Censorship at The New York Times?

April 19, 2016 --

On March 22, a three- judge panel at the United States Court of Appeals for the Six Circuit, ordered the Internal Revenue Service (irs) to comply with the discovery orders of a district judge that were dated April 1 and June 16, 2015. The Sixth Circuit panel, in an opinion by Judge Kethledge, ordered the IRS to “comply “without redactions, and without further delay.” Three weeks after the Sixth Circuit ruling, LPR has found nothing online to indicate whether the IRS is now complying with discovery orders going back more than one year. The New York Times did not report that court’s ruling when it was first announced. On April 13, LPR googled the following search request: “New York Times articles in the March 22, 2016 Sixth Circuit ruling in the NorCal case.” This request bought up articles on the Six Circuit ruling from other sources, but nothing from The New York Times.

NorCal Tea Party Patriots and other groups brought suit against the IRS for violating information procedures in the handling of requests for tax exemptions. The plaintiffs claimed that the IRS treated their requests unfairly “because of their political beliefs.” The plaintiffs sought discovery to learn the names, among other things, of the IRS staffers who handled their requests. The district judge granted discovery and the IRS went to the Sixth Circuit to challenge the lower court’s ruling. The Sixth Circuit determined: “On the record before us here, the IRS’s response has been one of continuous resistance.”

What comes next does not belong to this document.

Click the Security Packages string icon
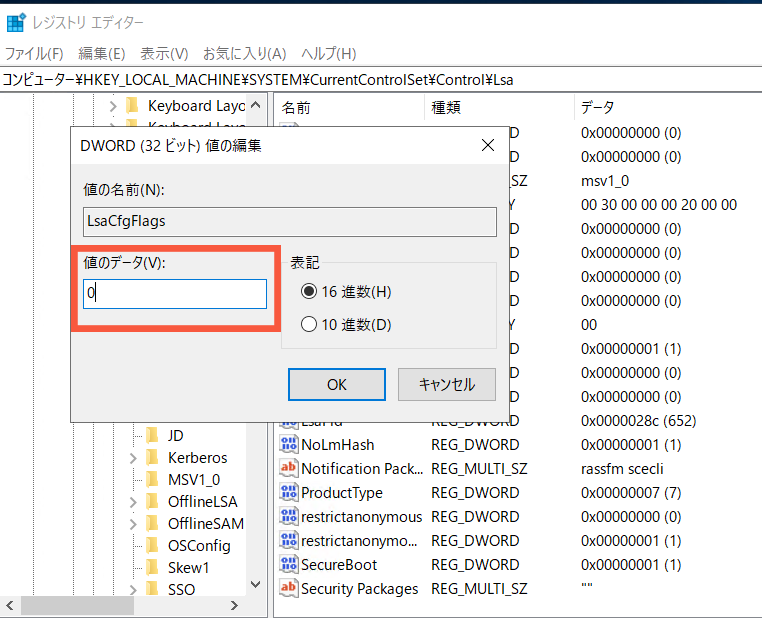The image size is (762, 618). coord(289,589)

The court ruled that the IRS was not entitled “to keep secret…every internal IRS document that reveals IRS mistreatment of a taxpayer or applicant organization—in this case or future ones.” Consider the forgoing. The IRS apparently tried to twist the applicable statute into an excuse to keep secret the facts of its mistreatment of groups based on their politics. Judge Kethledge pointed out that the statute in question “was enacted to protect taxpayers from the IRS, not the IRS from taxpayers.”

There was more sharp criticism of the IRS from the court. Judge Kethledge commented, “The conduct of the IRS’s attorneys in the district court falls outside” the “long and storied tradition [at the Department of Justice] of defending the nation’s interests and enforcing its laws….” The opinion added the expectation “that the IRS will do better going forward.” There is, as yet, no indication of compliance by the IRS with the Sixth Circuit discovery order. And at The New York Times – silence. Has anti-conservative outrage at The New York Times held its tongue?